İmamoğlu, İstanbul Büyükşehir Belediyesi'nde 6 aylık çalışma dönemiyle ilgili açıklamalarda bulundu. "Bizden önceki yönetimin 7.9 milyar liralık bütçe açığını devraldık" diyen İmamoğlu, "16 milyonun içi rahat olsun. Oturarak iş yapma dönemi bitti. Oturanlar da gitti zaten" ifadelerini kullandı.

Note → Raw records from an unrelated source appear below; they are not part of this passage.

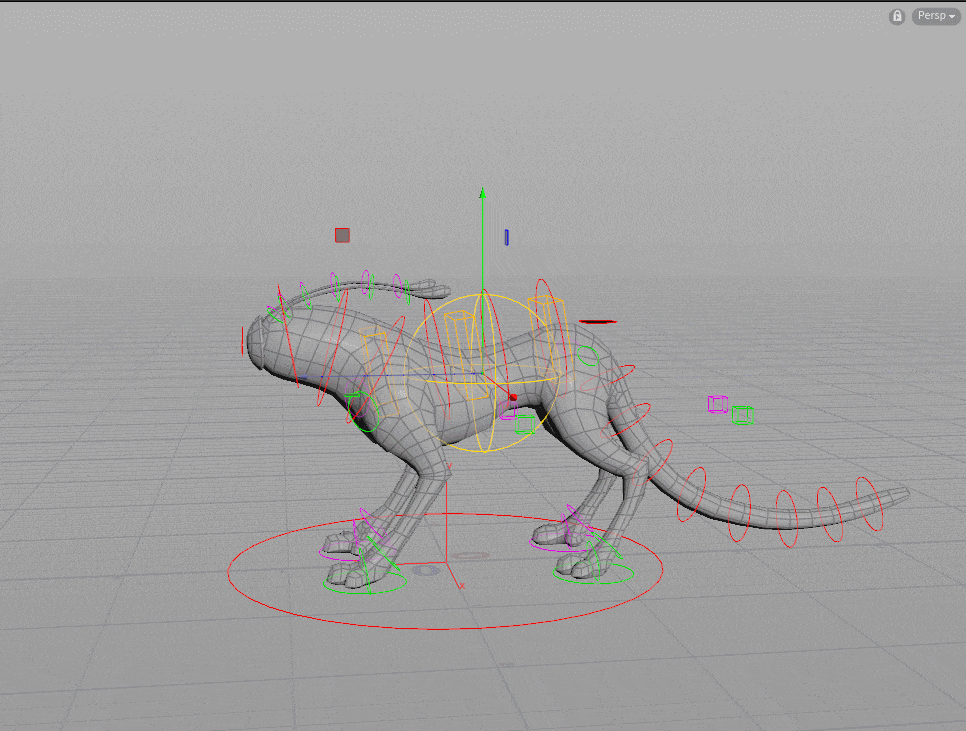Select the green circle under the front near foot

365,582
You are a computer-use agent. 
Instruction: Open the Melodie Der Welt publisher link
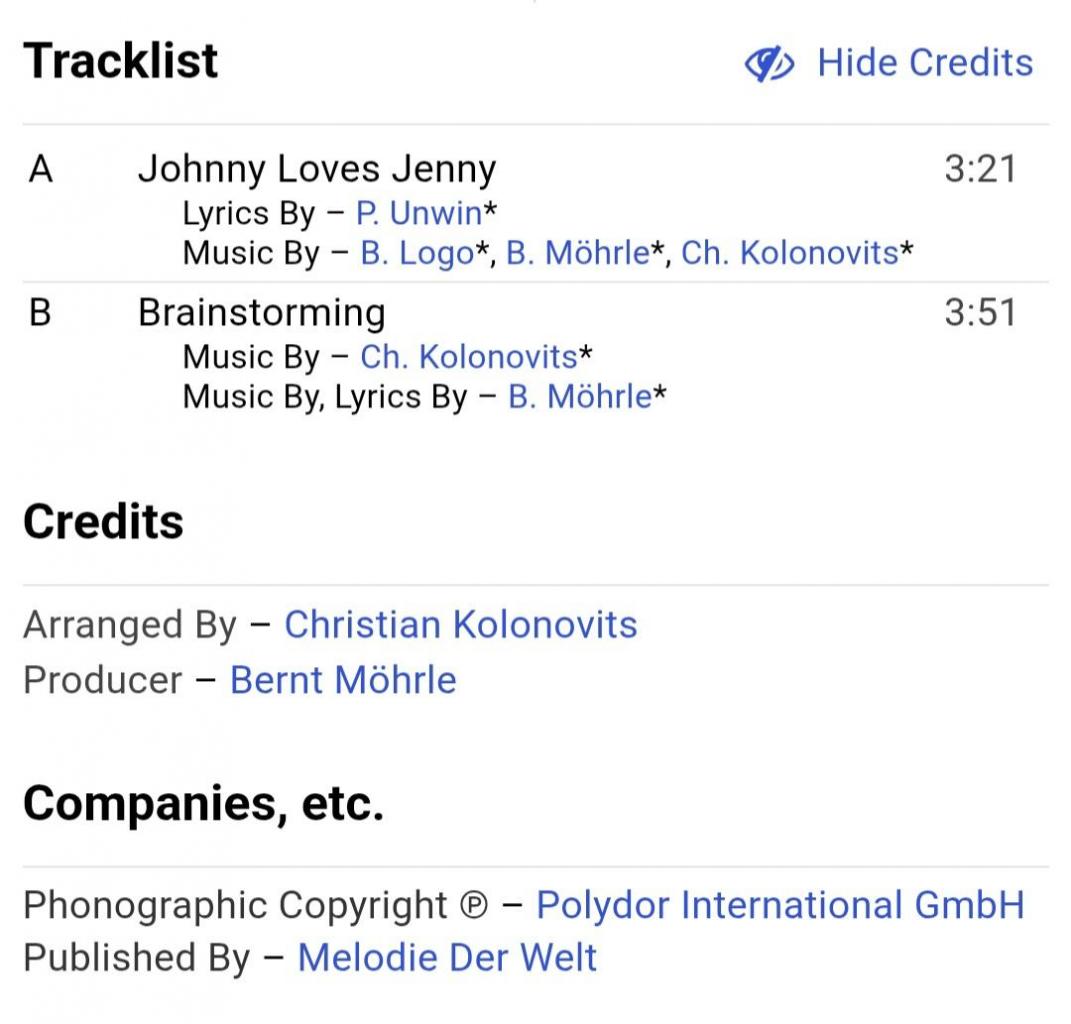click(447, 958)
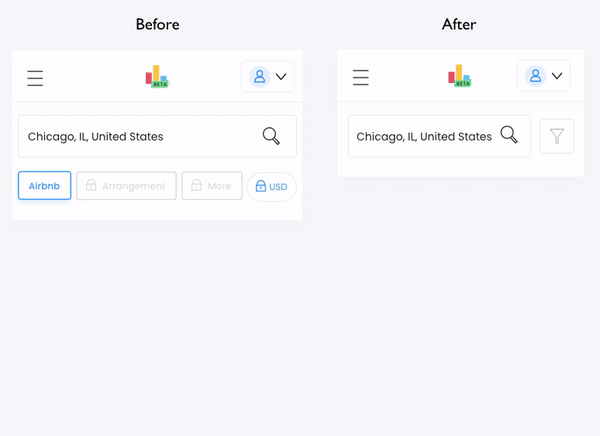Click the Arrangement filter label

tap(133, 186)
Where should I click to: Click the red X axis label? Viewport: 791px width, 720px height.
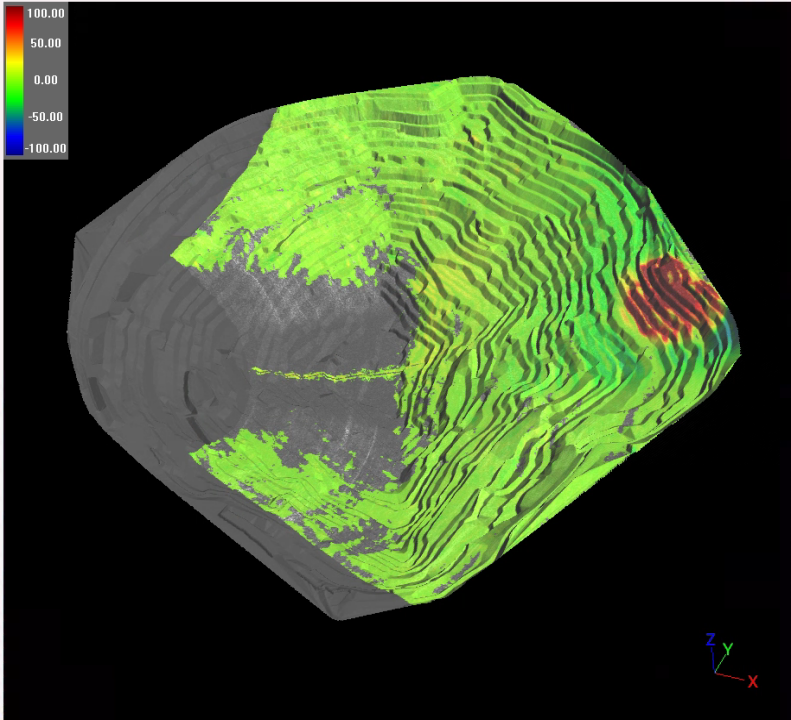[752, 682]
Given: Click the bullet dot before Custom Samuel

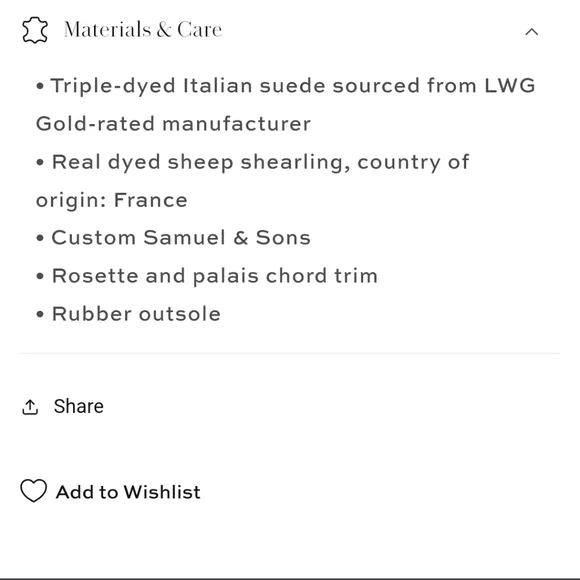Looking at the screenshot, I should (x=40, y=238).
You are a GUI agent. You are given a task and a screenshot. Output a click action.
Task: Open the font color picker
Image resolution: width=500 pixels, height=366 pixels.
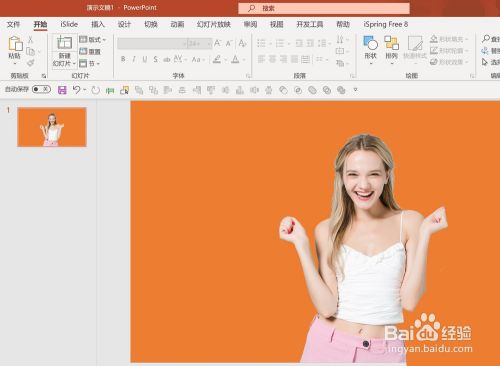tap(235, 59)
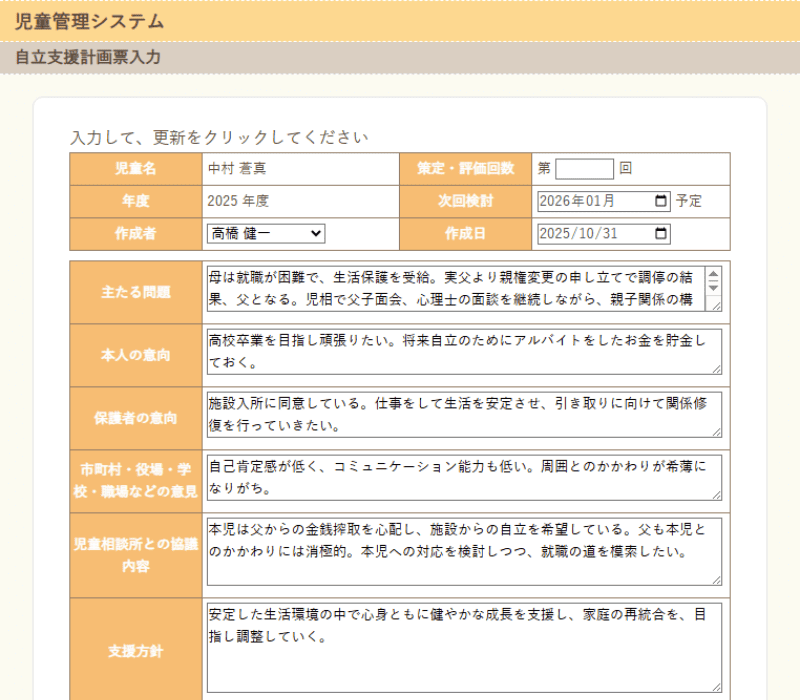800x700 pixels.
Task: Click the 児童管理システム header title
Action: (x=90, y=21)
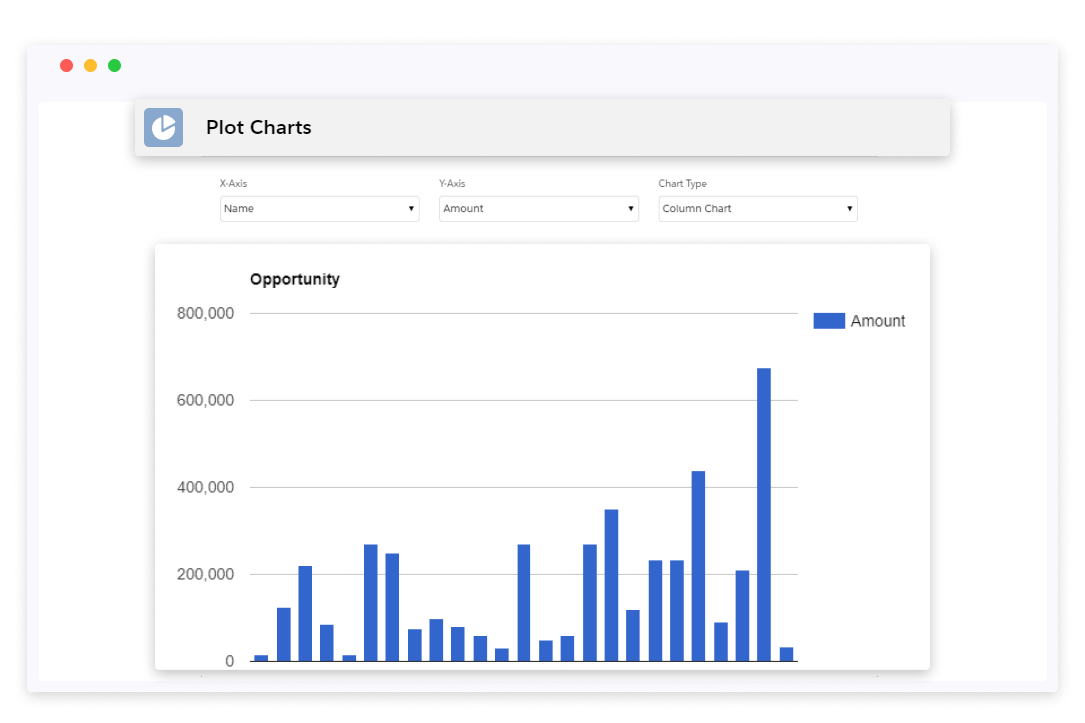Click the 600,000 y-axis label

(x=206, y=401)
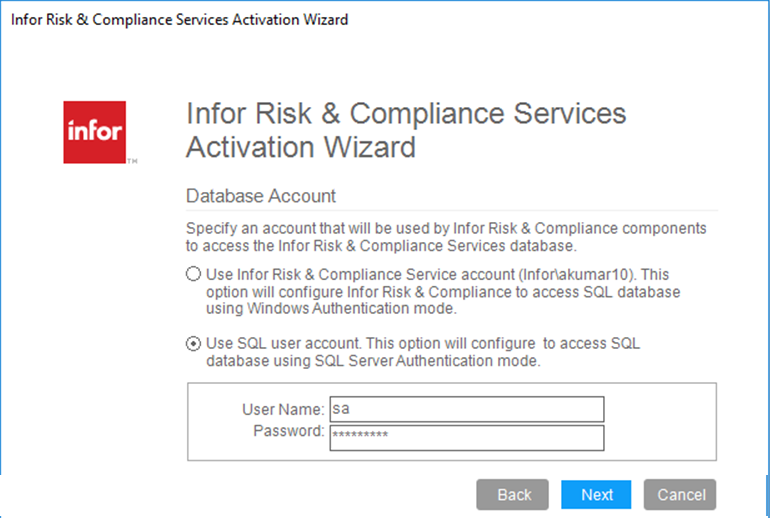Select the Infor Risk & Compliance Service account radio button
770x518 pixels.
(x=193, y=275)
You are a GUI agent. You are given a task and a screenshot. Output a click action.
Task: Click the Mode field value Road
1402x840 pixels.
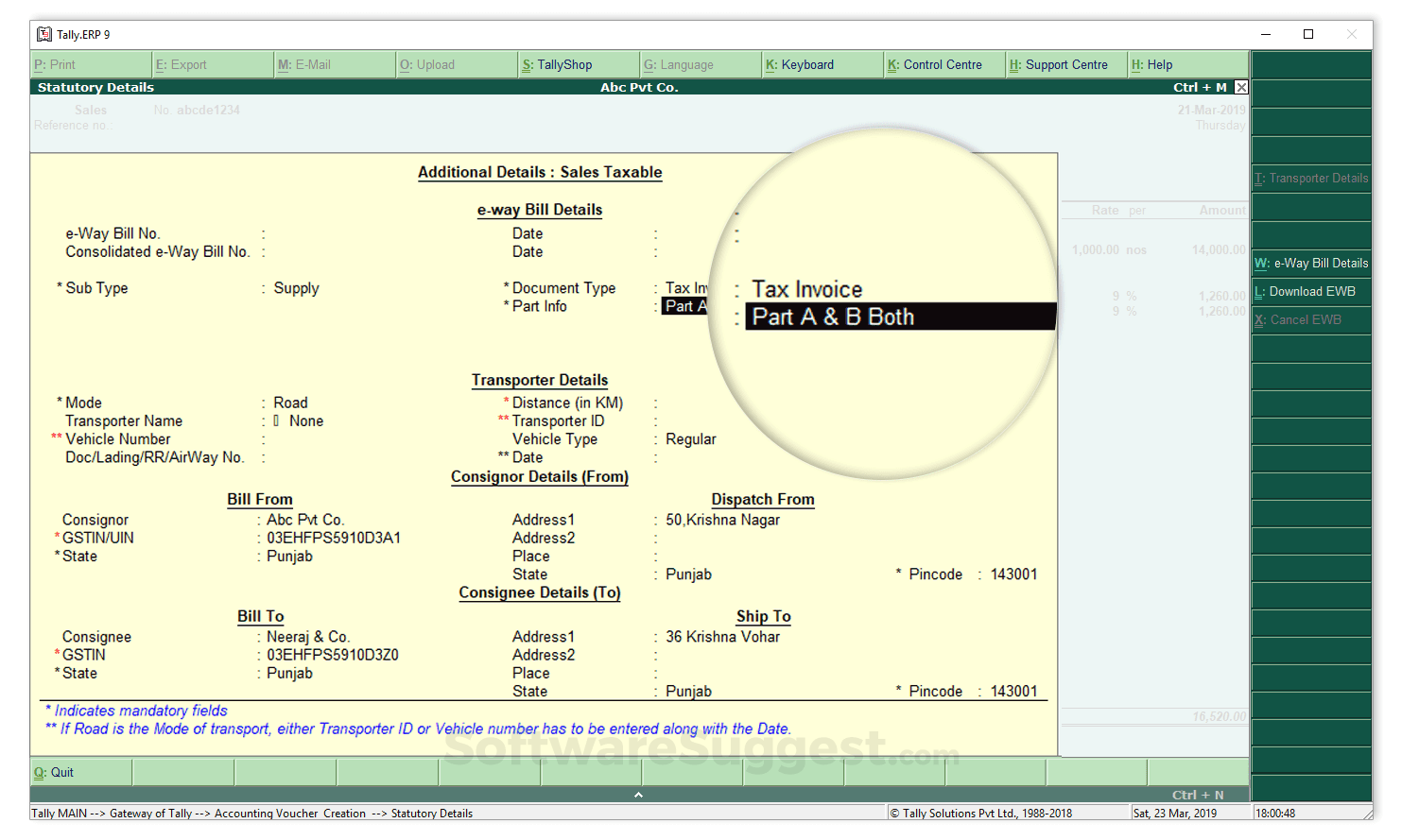(x=290, y=403)
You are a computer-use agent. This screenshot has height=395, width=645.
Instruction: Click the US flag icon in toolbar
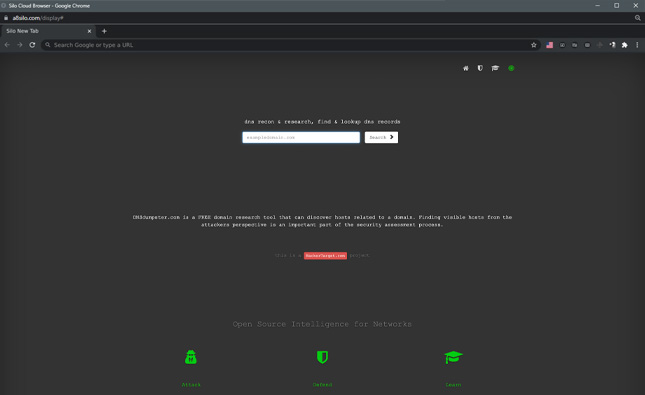(x=550, y=45)
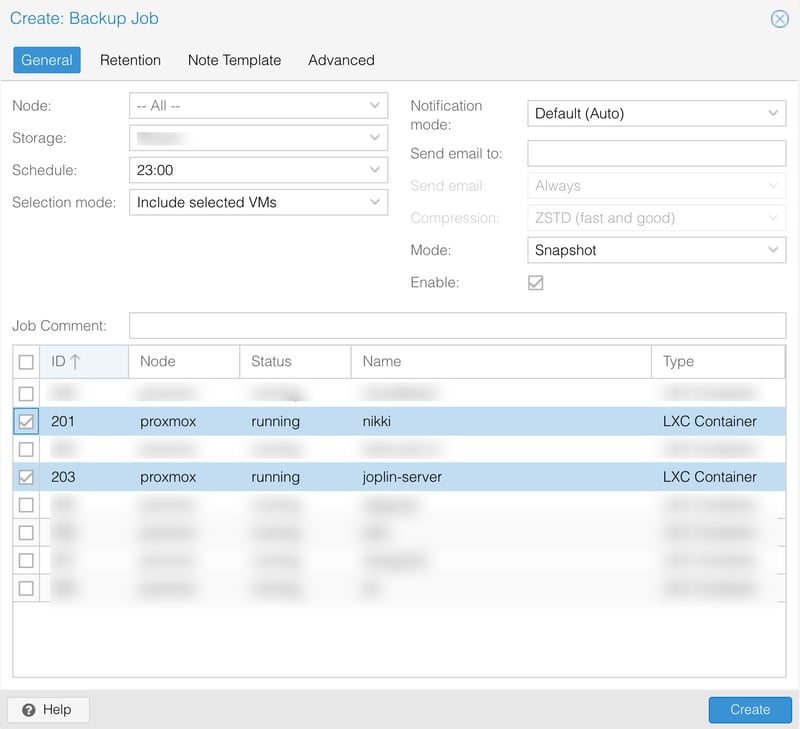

?İmamoğlu'nun konuşmasından satır başları:
"Bir konuya değinmek istiyorum. CHP'li belediye başkanlarımıza yönelik bir saldırı söz konusu. Bu saldırı ne yazık ki Ankara'da bir gelenek haline gelmiş. Bu baskıyla birlikte politikaların engellenmesine yönelik bir gelenek ortaya konmuş. Kaygıyla izlediğimiz bir süreç. Mansur Yavaş'a karşı sürdürülen iftira ve soruşturma sürecini buradan kınıyorum. Bu kampanyaların sonuçsuz kalacağına olan inancım tamdır. Mansur Yavaş'ın her zaman yanında olduğumuzu ve kendisini desteklediğimizi buradan ifade ederim. Urla Belediye Başkanımız'ın tutuklanması ve yerine kayyum atanmasını da protesto ediyorum.
Hiçbir vatandaşımız bizden popülist yaklaşımlar duymayacak. Bizler sadece gerçeklerle, güvenilir verilerle işler yapacağız. Elde ettiğimiz sonuçları sizlerle paylaşacağız. Çünkü biz 16 milyon insan için çalışıyoruz.
"OTURARAK İŞ YAPMA DÖNEMİ BİTTİ"
Bu bakış açısıyla öncelikle yönetimi devraldığımız günden bu yana 6 ayda nereye geldik bunu açıklayacağım. Biz vadesi geçmiş 6 katrilyon cari borcu teslim almış durumdaydık. İşbaşı yaptıktan bir hafta sonra kasamızda personelin maaşını ödeyecek para yoktu. Bizden önceki yönetimin 7.9 milyar liralık bütçe açığını devraldık.
16 milyonun içi rahat olsun. Oturarak iş yapma dönemi bitti. Oturanlar da gitti zaten biliyorsunuz. Öncelikle tasarruf yaptık. Bu önemli bir tavır. Her iştirak şirketimizde tasarruf yaparak israf düzenine son verdik. İhale şartnamelerindeki hükümleri değiştirerek rekabeti arttırdık. Hizmette devamlılılığı sağladık. İştiraklerimizi kâra geçirdik.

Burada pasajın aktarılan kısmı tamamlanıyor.